Rewrite the material from the line with "Task: Select the バーコード出力 barcode icon" through the end of the material, replacing "heart icon" with "star icon" and leaving everything else as it is.

▶ **SUPPLIED DATA**
==============================

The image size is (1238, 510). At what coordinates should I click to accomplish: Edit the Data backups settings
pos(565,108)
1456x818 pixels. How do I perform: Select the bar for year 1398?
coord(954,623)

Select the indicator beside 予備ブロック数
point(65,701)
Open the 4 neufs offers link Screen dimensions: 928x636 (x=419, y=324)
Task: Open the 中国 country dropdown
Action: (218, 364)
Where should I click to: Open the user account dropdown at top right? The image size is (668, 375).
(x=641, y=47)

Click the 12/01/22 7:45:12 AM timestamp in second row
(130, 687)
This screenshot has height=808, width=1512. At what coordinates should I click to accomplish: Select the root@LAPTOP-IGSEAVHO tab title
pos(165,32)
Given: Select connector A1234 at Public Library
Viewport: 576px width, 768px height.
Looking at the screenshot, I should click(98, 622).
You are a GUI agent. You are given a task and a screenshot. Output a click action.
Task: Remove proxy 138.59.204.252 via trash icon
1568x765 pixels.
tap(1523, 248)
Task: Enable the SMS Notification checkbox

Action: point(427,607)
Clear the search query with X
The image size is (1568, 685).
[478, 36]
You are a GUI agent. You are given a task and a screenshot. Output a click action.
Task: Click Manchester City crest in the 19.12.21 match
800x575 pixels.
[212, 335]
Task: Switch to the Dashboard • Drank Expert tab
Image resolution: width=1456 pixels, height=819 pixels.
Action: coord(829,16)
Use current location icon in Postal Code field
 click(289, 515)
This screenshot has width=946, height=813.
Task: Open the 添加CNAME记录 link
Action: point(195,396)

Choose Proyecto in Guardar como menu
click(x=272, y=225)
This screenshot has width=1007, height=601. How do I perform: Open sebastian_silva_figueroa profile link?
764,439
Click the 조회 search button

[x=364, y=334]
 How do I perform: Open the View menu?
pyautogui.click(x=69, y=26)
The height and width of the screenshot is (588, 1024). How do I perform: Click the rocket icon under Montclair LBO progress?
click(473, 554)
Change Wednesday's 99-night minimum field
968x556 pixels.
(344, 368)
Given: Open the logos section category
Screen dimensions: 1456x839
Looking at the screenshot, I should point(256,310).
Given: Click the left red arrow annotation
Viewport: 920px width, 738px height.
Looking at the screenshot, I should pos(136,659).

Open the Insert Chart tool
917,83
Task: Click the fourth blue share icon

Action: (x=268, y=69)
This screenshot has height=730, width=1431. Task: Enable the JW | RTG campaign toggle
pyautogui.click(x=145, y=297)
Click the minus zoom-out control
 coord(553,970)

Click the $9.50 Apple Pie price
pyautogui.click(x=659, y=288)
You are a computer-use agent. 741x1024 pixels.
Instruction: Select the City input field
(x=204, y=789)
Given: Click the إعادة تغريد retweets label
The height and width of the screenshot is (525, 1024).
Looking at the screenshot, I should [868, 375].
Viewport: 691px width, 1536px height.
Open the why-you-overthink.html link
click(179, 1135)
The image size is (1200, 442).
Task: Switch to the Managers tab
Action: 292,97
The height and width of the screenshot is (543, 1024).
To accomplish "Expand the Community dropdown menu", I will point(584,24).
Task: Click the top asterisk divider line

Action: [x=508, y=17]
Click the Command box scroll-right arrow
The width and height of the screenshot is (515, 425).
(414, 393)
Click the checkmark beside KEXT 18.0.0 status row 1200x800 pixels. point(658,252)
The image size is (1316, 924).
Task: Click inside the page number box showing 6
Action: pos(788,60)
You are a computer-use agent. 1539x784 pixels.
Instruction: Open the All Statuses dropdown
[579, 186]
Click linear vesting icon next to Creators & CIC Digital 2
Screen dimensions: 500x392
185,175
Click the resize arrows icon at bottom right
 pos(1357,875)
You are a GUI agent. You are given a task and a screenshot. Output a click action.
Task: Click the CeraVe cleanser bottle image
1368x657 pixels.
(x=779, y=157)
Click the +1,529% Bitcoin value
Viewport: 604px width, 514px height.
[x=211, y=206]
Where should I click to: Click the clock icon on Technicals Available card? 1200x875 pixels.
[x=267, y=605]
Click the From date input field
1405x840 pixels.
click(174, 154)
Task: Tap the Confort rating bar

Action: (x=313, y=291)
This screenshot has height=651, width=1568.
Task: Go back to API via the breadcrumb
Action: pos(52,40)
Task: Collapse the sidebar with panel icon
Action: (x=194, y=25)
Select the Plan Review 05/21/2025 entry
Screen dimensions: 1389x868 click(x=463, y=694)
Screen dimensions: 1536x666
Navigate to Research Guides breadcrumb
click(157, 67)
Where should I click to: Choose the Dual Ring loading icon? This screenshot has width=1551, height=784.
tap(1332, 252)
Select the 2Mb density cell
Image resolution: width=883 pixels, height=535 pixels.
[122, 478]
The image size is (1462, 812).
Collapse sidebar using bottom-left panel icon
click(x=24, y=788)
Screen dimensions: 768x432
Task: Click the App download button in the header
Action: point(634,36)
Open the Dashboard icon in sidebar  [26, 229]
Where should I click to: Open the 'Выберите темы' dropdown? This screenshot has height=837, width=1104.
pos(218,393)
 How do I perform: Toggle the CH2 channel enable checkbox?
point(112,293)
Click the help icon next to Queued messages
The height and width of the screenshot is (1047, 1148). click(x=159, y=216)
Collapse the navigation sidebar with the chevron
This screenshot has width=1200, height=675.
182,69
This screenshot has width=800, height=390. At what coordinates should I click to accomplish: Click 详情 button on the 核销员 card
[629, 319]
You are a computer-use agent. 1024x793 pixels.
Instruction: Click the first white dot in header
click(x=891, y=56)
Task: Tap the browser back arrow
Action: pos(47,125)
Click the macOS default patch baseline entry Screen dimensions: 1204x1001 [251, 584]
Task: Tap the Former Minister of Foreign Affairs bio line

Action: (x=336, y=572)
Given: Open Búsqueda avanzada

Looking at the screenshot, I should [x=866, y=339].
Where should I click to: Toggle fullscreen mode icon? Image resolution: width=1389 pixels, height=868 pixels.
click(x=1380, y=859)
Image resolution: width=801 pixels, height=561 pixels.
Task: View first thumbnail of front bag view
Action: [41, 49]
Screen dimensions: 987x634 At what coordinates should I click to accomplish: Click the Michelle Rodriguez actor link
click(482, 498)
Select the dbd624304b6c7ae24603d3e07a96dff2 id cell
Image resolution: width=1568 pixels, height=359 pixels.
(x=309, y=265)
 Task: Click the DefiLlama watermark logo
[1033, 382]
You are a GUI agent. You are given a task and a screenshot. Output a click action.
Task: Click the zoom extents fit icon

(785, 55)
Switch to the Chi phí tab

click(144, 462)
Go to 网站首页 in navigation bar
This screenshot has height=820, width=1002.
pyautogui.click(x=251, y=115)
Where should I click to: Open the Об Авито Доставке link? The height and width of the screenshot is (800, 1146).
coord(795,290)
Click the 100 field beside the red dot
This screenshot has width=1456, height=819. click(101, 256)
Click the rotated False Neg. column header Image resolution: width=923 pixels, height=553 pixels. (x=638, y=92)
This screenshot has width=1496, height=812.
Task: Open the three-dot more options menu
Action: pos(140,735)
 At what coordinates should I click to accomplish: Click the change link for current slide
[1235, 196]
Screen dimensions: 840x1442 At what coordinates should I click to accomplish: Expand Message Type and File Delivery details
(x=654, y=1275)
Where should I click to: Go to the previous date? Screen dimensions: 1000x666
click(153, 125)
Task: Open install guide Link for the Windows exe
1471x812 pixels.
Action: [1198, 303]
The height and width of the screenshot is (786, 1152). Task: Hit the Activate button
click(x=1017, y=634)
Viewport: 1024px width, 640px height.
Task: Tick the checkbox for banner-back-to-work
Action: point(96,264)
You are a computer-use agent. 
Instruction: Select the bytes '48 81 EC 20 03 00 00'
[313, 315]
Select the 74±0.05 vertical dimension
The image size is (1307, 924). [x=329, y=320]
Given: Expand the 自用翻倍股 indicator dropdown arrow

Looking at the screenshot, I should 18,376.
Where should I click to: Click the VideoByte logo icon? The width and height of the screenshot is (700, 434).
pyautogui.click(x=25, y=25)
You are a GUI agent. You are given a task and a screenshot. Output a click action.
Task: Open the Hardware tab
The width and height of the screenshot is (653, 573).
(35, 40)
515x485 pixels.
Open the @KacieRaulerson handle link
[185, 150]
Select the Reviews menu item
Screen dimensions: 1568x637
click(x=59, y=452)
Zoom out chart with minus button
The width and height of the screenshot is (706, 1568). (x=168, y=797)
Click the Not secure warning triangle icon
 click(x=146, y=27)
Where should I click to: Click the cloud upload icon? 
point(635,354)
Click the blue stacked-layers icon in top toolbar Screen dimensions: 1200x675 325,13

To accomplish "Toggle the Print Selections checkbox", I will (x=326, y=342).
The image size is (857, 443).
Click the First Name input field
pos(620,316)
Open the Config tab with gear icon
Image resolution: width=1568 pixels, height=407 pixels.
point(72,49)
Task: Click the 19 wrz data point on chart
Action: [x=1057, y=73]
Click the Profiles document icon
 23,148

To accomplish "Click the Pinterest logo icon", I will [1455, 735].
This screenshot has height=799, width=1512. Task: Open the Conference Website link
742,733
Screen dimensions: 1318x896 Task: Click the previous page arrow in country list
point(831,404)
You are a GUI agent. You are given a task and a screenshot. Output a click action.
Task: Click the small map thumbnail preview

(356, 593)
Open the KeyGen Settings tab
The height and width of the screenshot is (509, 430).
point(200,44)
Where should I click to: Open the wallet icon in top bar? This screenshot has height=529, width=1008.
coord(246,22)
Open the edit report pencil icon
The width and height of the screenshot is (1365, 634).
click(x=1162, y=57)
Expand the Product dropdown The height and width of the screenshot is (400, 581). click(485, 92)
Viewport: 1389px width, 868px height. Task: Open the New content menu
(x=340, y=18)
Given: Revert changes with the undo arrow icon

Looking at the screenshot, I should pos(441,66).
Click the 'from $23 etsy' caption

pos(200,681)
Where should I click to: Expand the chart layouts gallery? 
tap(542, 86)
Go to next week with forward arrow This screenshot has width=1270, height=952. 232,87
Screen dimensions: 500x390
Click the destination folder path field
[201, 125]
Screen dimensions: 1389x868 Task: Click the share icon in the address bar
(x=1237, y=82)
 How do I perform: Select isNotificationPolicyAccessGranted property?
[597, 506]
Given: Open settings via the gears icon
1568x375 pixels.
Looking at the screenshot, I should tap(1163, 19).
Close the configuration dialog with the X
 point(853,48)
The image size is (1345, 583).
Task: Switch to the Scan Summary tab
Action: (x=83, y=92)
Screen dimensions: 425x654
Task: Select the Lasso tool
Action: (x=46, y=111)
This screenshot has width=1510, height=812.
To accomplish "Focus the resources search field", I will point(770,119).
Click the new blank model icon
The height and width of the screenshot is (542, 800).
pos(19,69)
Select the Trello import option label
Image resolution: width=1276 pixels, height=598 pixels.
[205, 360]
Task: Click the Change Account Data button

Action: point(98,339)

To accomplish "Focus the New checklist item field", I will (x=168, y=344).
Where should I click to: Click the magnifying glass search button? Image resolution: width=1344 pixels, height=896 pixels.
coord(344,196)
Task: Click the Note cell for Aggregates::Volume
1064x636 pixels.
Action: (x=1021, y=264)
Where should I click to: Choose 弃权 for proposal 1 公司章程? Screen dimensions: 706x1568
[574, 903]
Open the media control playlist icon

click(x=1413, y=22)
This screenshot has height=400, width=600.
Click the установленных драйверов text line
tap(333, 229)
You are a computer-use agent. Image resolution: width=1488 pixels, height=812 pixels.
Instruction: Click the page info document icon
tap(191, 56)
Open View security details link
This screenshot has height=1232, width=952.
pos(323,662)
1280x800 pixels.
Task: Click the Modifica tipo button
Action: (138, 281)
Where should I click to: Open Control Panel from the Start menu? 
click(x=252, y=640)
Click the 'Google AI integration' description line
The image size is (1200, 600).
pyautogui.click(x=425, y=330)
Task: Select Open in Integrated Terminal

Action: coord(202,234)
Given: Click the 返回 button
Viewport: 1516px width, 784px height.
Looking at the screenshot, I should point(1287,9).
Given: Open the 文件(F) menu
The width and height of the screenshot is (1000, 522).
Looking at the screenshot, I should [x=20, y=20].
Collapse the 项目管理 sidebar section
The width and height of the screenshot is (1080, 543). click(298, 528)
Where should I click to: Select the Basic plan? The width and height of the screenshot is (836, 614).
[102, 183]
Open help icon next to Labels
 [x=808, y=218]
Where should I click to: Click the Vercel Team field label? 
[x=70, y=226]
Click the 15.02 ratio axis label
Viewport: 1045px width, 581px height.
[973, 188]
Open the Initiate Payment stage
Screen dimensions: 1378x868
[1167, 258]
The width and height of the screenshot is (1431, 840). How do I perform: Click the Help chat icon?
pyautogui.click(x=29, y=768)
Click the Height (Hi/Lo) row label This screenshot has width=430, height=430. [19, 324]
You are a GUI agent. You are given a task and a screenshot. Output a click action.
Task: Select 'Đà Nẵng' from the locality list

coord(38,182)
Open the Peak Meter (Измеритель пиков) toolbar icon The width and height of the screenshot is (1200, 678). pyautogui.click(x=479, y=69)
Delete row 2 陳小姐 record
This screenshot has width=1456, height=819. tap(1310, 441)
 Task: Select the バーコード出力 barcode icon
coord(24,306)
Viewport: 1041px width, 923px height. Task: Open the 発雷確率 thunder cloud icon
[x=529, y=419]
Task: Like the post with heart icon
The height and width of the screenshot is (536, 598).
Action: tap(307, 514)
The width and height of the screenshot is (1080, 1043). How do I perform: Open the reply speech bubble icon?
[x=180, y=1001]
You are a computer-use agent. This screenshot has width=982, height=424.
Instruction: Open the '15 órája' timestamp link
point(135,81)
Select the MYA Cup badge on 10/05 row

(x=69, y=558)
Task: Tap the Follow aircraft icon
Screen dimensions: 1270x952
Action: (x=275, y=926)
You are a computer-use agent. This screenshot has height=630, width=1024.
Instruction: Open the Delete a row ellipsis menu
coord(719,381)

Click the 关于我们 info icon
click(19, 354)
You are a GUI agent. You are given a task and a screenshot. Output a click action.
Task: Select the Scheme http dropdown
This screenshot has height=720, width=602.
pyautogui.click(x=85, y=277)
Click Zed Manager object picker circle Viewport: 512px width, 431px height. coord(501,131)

==============================

▶ **EXERCISE RESPONSE**
 Task: Select the バーコード出力 barcode icon
coord(24,306)
Viewport: 1041px width, 923px height. Task: Open the 発雷確率 thunder cloud icon
[x=529, y=419]
Task: Like the post with star icon
The height and width of the screenshot is (536, 598).
Action: tap(307, 514)
The width and height of the screenshot is (1080, 1043). How do I perform: Open the reply speech bubble icon?
[x=180, y=1001]
You are a computer-use agent. This screenshot has width=982, height=424.
Instruction: Open the '15 órája' timestamp link
point(135,81)
Select the MYA Cup badge on 10/05 row

(x=69, y=558)
Task: Tap the Follow aircraft icon
Screen dimensions: 1270x952
Action: (x=275, y=926)
You are a computer-use agent. This screenshot has height=630, width=1024.
Instruction: Open the Delete a row ellipsis menu
coord(719,381)

Click the 关于我们 info icon
click(19, 354)
You are a GUI agent. You are given a task and a screenshot. Output a click action.
Task: Select the Scheme http dropdown
This screenshot has height=720, width=602.
pyautogui.click(x=85, y=277)
Click Zed Manager object picker circle Viewport: 512px width, 431px height. coord(501,131)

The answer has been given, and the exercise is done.